Kiepski początek Odry
Po wypowiedziach trenera i władz klubu nic nie wskazywało, że zawodnicy z Bogumińskiej w pierwszym meczu rundy wiosennej zaprezentują się tak kiepsko. Łódzka drużyna była zdecydowanie lepsza i tylko częściowym usprawiedliwieniem jest fakt, że wodzisławianie od 8 minuty grali w osłabieniu. Czerwoną kartę ujrzał bramkarz Odry Adam Stachowiak, który przed polem karnym sfaulował wychodzącego na czystą pozycję pomocnika ŁKS-u Pawła Drumlaka.
Zgodnie z przypuszczeniami goście atakowali, osiągnęli przewagę, ale, niestety, nie przekładało się to na bramkowe sytuacje. Pierwszą i jedyną w pierwszej połowie stworzyli już w doliczonym czasie gry. Wahan Geworgian wymienił dwa podania ze Świerczewskim i zakończył akcję precyzyjnym strzałem z kilkunastu metrów.
(red)
Powidzieli po meczu
Ryszard Wieczorek trener Odry Wodzisław
- Nie tak to sobie wyobrażaliśmy. Włożyliśmy wiele zachodu, aby ta inauguracja dobrze wyszła. Jednak wszystko gdzieś się w głowach rozgrywa. Poza tym czerwona kartka w siódmej minucie, którą otrzymał Stachowiak znacznie zachwiała naszą równowagą. Przed nami jednak jeszcze 12 rund. Jest więc czas na odrobienie strat. Musimy z godnością przyjąć tę porażkę. Nie ukrywam żalu, bo w okresie przygotowawczym było wiele dobrych akcentów.

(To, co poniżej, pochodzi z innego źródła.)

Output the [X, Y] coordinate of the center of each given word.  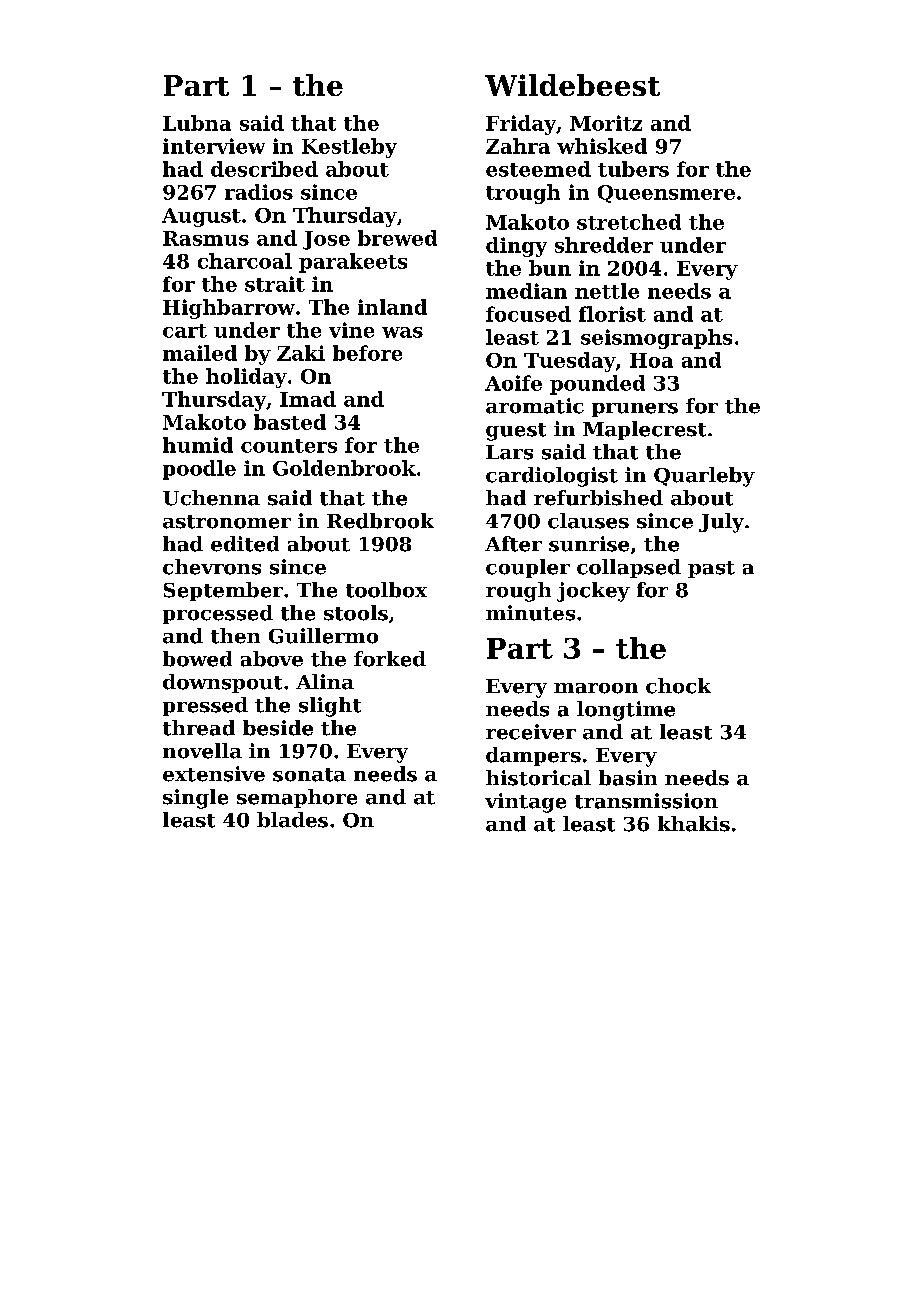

Grzegorz Wesołowski trener ŁKS
- Pierwszy wiosenny mecz to egzamin czy po sezonie zimowym udało się dobrze przygotować do rozgrywek. Jechaliśmy tutaj pełni obaw. Nawet remis byłby dla satysfakcjonujący. Bramka ustawiła spotkanie. Moment, w którym Czerkas nie strzelił gola do pustej bramki to mu na wideo pokażę. Przecież to aż niemożliwe.